## Job 1
In the GMR Airports debt excerpt below, list every source of funds the speaker combines to argue that the debt will come down to zero.
## Job 2
Condense the paragraph of the GMR Airports debt excerpt that begins "So Aditya, we are very close to peaking out" into a short bulleted list that keeps its main facts.
## Job 3
Translate this sentence from the GMR Airports debt excerpt into Spanish: "So I would say that would be a peak level of debt at GMR Airports."

## Provided passage
◇ ◇ ◇ ◇ ◇ ◇ ◇

Congratulations on very healthy set of results. I had a few questions from my side. The first 1 being linked to the question just asked. This is related to when does the peaking out of standalone debt for GMR Airports happen. I understand that there will be new business lines that come about, and then also the refinancing of debt. In your assessment, how far away are we from coming to, let's say, a peaking out of debt happening at the standalone level?
So Aditya, we are very close to peaking out. We -- as you know that we have already announced the acquisition of a 10% stake in Delhi Airport held by Fraport. That will be financed through debt. So currently, our debt is about INR 5,000 crores, another INR 1,000 crores will get added to it, so let's say, INR 6,000 crores. So I would say that would be a peak level of debt at GMR Airports. And during this period of time, cash flows have also started to generate from the existing businesses that have moved to GMR Airports.
So I would say, if you were to combine a few things together, if you were to combine dividend flows from the assets, especially from Hyderabad, cash flows coming from these asset-light and non-aero businesses, which GMR Airports is now currently doing, fees that the GMR Airport earns from the airports for the management, and some of the receivables that are already there that GMR Airport has to receive, I'm very, very confident that in the next 3 to 5 years, actually, this debt will come down to zero.

◇ ◇ ◇ ◇ ◇ ◇ ◇

## Given information
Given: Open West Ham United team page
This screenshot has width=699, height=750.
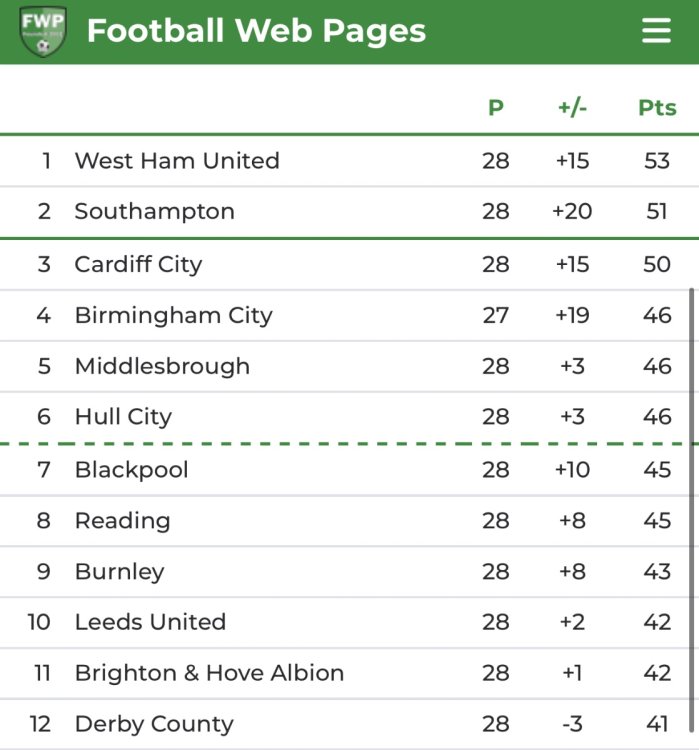Looking at the screenshot, I should pyautogui.click(x=177, y=160).
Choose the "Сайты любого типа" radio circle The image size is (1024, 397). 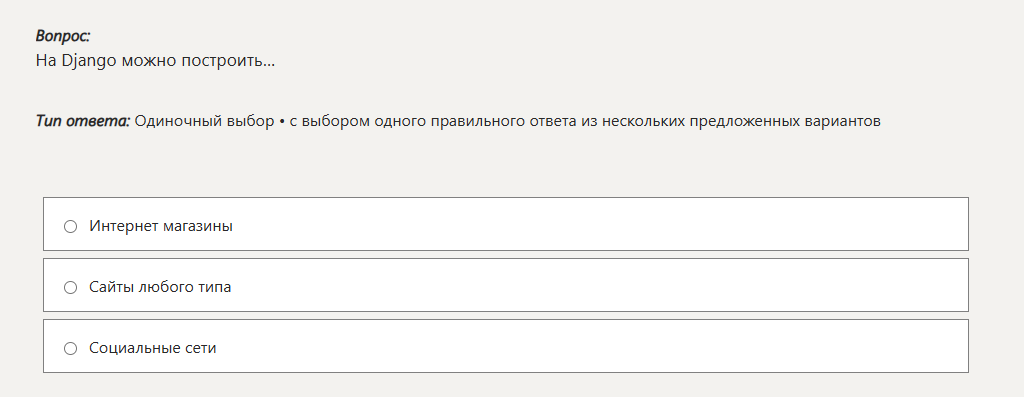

◇ ◇ ◇ ◇ ◇ ◇ ◇

## Expected output 1
- Dividend flows from the assets, especially from Hyderabad
- Cash flows from the asset-light and non-aero businesses that GMR Airports now runs
- Fees that GMR Airports earns from the airports for management
- Receivables that GMR Airports already has to receive

## Expected output 2
- GMR Airports is very close to its debt peak.
- It has announced the purchase of Fraport's 10% stake in Delhi Airport, which will be financed with debt.
- Current debt of about INR 5,000 crores will rise by INR 1,000 crores to about INR 6,000 crores, the expected peak.
- Existing businesses that have moved to GMR Airports have meanwhile begun generating cash flows.

## Expected output 3
Así que diría que ese sería el nivel máximo de deuda de GMR Airports.